Women health care in most cases takes a back seat because of the multitude tasks she has to undertake. Amidst all hard work, and family responsibilities women needs extra care, women rarely get the time to give personal attention to their health and wellness. Keeping that in mind here are the most important things a woman can do to stay healthy.
Four Tips for Dietary Health
Alkalize : Our bodies also exist in a balance between acidity and alkalinity. What acidifies our bodies? Alcohol, drugs, nicotine, and caffeine are big culprits. We also create lactic acid when we digest meat, dairy, and very high-protein foods. The human body doesn’t like to be in an acidic state, and it works overtime to compensate. The good news is that alkaline foods immediately help to stabilize and alkalize our bodies. Well, they include vegetables, sprouts, low-sugar fruits, legumes, and certain grains (spelt, quinoa, and millet in particular).
Eat for Your Bones : Many women don't get enough calcium—which helps prevent osteoporosis—through diet alone. Women ages 19 to 50 should get 1,000 milligrams or eat three to four servings of foods high in the mineral (taken with vitamin D for absorption) daily.
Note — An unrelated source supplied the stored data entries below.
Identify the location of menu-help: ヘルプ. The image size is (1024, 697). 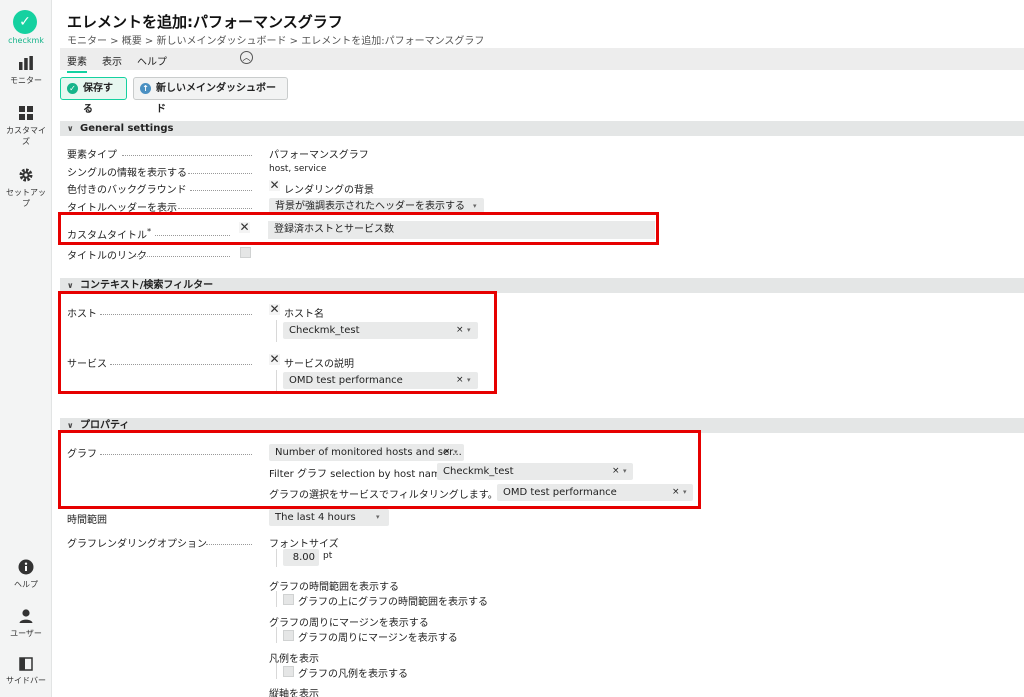
(152, 60).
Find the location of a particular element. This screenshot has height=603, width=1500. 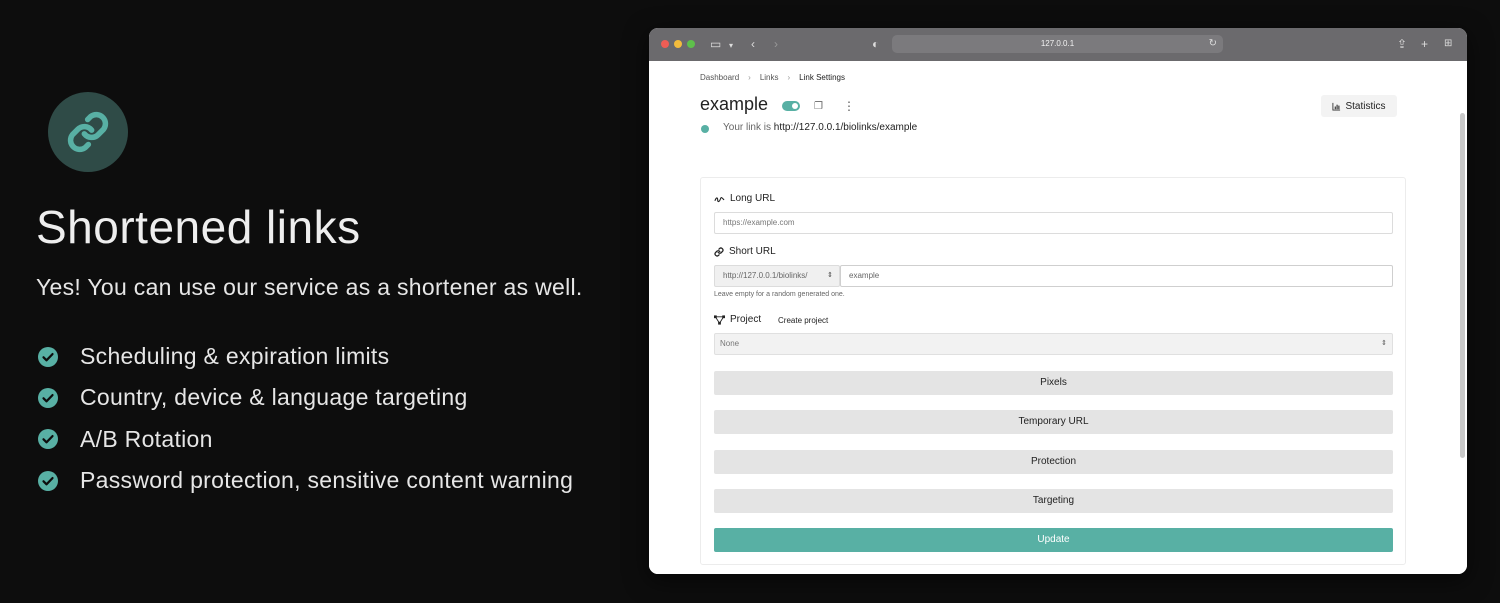

short-url-help: Leave empty for a random generated one. is located at coordinates (780, 294).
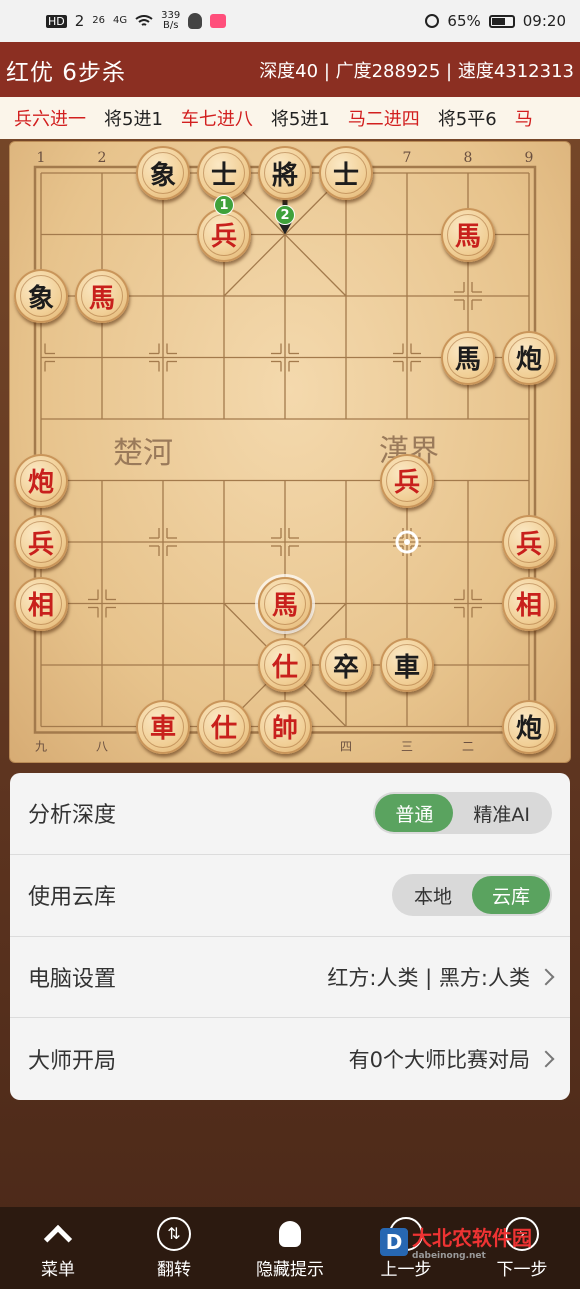  What do you see at coordinates (80, 21) in the screenshot?
I see `sim-indicator: 2` at bounding box center [80, 21].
Boost your mood with exercise : Exercise has a host of health benefits and can lower your risk of heart disease, diabetes, arthritis, and other conditions. But the best news is that it can improve your mood. One study found that for depressed people, exercise was as effective as antidepressant medication.
Stop Fearing Fats: Especially women with histories of chronic dieting–tend to be pretty fat-phobic. Don’t be! Healthy fats help our nerves, eyes, and immune systems. Our brain is composed of 60% fats, and our hearts are regulated by them. They’re known to help prevent cholesterol, and they’re especially important for fertility and fetal brain development. Sources can be - Almonds, Coconut, Olives, Walnuts, Sunflower Seeds, and Avocados.
Four Tips for Mind, Body, and Soul
Stay connected: Having a good network of friends and family is associated with greater longevity, and loneliness is associated with a greater risk of heart disease.
Have some fun in the sun: Just 15 to 20 minutes of sunlight exposure each day can supply your daily need for vitamin D. Getting a sufficient amount of vitamin D may ward off diabetes, heart attacks, heart failure, high blood pressure, heart disease, and maybe even the common cold.
Control your stress: Stress is not only unpleasant, but it may also harm your health by boosting inflammation in the body and raising your risk of heart disease. Carve out time for solitary walks, little beauty treatments, reading, music, catching up with friends, and other forms of self-focused activity.
Make sleep a priority : Sleep may be last on your list, but it might be time to move it up. New research suggests that a lack of sleep may disturb blood-sugar control and increase the risk of type 2 diabetes. Respect the z's!